-------- DATA --------

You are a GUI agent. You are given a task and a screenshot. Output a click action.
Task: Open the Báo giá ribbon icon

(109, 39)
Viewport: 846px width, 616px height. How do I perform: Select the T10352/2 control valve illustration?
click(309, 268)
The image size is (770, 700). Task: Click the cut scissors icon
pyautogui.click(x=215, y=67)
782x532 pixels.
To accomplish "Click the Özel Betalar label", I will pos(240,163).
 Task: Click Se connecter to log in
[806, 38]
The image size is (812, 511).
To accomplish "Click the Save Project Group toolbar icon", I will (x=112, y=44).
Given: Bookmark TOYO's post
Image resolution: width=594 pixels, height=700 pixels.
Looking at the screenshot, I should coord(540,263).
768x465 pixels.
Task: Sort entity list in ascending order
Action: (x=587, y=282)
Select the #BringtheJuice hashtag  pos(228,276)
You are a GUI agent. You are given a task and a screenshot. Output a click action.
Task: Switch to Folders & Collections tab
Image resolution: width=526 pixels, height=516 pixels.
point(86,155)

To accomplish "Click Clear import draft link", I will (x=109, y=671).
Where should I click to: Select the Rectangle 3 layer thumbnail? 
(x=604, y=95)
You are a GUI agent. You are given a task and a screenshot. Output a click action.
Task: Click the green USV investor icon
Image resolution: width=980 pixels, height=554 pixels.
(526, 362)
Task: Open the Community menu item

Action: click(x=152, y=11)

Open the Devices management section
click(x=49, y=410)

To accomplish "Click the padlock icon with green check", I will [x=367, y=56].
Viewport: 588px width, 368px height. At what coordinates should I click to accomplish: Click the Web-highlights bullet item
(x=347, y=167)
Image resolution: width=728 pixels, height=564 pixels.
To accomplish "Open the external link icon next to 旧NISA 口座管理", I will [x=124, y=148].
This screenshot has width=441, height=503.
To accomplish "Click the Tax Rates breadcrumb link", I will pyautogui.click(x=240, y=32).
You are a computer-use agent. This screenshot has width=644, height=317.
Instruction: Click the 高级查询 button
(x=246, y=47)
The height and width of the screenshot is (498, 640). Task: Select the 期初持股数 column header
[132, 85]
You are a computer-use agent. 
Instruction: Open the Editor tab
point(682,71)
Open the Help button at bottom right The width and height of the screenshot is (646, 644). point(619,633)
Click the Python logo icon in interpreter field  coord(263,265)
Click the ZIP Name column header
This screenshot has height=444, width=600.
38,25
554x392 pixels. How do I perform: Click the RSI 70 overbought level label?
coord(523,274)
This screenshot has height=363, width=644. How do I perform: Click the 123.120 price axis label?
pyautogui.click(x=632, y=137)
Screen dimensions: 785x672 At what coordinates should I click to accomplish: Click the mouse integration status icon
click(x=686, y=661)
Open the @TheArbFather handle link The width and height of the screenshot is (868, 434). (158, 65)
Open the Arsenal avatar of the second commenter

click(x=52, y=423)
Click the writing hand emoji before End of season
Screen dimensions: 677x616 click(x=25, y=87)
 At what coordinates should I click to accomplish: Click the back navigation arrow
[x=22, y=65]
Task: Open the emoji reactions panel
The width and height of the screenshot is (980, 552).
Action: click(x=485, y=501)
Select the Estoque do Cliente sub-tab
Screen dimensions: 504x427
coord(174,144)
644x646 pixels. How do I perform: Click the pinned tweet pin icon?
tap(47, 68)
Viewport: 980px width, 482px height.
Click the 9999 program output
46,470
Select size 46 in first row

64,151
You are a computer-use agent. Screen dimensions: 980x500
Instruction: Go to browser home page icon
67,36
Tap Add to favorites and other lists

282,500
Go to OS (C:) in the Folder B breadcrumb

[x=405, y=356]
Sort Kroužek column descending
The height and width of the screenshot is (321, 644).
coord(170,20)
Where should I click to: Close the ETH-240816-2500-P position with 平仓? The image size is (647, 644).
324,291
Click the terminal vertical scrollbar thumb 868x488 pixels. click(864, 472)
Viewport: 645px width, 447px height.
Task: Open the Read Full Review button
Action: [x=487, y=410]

--------

DESCRIPTION OF THE TASK: From the line containing "Go to OS (C:) in the Folder B breadcrumb" down to the last line of the records, transcribe every line exactly and add nothing else.

ANSWER TO THE PROBLEM:
Go to OS (C:) in the Folder B breadcrumb

[x=405, y=356]
Sort Kroužek column descending
The height and width of the screenshot is (321, 644).
coord(170,20)
Where should I click to: Close the ETH-240816-2500-P position with 平仓? The image size is (647, 644).
324,291
Click the terminal vertical scrollbar thumb 868x488 pixels. click(864, 472)
Viewport: 645px width, 447px height.
Task: Open the Read Full Review button
Action: [x=487, y=410]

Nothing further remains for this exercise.